* _Task instructions_
Only the lines from the one containing "Nogomet (52, 2377)" through the end of the data below should be copied, each exactly as written and with both ends kept.

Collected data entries
============
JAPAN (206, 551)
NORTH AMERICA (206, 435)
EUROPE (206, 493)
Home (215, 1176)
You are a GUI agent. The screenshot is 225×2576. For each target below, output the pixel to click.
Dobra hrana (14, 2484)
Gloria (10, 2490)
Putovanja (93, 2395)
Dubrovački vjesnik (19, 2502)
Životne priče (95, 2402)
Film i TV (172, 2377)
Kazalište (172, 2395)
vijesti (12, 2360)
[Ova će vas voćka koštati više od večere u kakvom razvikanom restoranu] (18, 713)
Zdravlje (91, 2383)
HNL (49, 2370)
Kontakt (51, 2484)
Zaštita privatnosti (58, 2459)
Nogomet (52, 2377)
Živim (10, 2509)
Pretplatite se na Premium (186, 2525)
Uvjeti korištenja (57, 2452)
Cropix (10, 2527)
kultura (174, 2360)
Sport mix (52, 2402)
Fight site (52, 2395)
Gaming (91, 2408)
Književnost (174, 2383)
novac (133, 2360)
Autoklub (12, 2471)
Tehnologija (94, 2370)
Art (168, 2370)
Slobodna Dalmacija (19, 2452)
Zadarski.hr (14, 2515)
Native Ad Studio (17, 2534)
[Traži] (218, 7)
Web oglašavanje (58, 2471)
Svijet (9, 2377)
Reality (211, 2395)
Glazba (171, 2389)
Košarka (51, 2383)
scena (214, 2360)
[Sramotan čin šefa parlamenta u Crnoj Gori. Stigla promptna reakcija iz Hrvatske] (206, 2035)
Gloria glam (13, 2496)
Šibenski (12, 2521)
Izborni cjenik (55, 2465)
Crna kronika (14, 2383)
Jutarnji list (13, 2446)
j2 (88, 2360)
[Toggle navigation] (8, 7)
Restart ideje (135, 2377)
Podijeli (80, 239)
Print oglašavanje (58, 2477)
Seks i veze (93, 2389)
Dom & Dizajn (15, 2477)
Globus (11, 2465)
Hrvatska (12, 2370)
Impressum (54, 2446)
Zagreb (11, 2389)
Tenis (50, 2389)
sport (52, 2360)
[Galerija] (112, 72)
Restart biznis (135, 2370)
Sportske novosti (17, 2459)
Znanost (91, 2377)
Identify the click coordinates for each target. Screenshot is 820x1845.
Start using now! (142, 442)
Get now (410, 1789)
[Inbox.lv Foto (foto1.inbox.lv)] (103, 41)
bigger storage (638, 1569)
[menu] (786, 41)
============
* _Response for this exercise_
Nogomet (52, 2377)
Živim (10, 2509)
Pretplatite se na Premium (186, 2525)
Uvjeti korištenja (57, 2452)
Cropix (10, 2527)
kultura (174, 2360)
Sport mix (52, 2402)
Fight site (52, 2395)
Gaming (91, 2408)
Književnost (174, 2383)
novac (133, 2360)
Autoklub (12, 2471)
Tehnologija (94, 2370)
Art (168, 2370)
Slobodna Dalmacija (19, 2452)
Zadarski.hr (14, 2515)
Native Ad Studio (17, 2534)
[Traži] (218, 7)
Web oglašavanje (58, 2471)
Svijet (9, 2377)
Reality (211, 2395)
Glazba (171, 2389)
Košarka (51, 2383)
scena (214, 2360)
[Sramotan čin šefa parlamenta u Crnoj Gori. Stigla promptna reakcija iz Hrvatske] (206, 2035)
Gloria glam (13, 2496)
Šibenski (12, 2521)
Izborni cjenik (55, 2465)
Crna kronika (14, 2383)
Jutarnji list (13, 2446)
j2 (88, 2360)
[Toggle navigation] (8, 7)
Restart ideje (135, 2377)
Podijeli (80, 239)
Print oglašavanje (58, 2477)
Seks i veze (93, 2389)
Dom & Dizajn (15, 2477)
Globus (11, 2465)
Hrvatska (12, 2370)
Impressum (54, 2446)
Zagreb (11, 2389)
Tenis (50, 2389)
sport (52, 2360)
[Galerija] (112, 72)
Restart biznis (135, 2370)
Sportske novosti (17, 2459)
Znanost (91, 2377)
Identify the click coordinates for each target. Screenshot is 820x1845.
Start using now! (142, 442)
Get now (410, 1789)
[Inbox.lv Foto (foto1.inbox.lv)] (103, 41)
bigger storage (638, 1569)
[menu] (786, 41)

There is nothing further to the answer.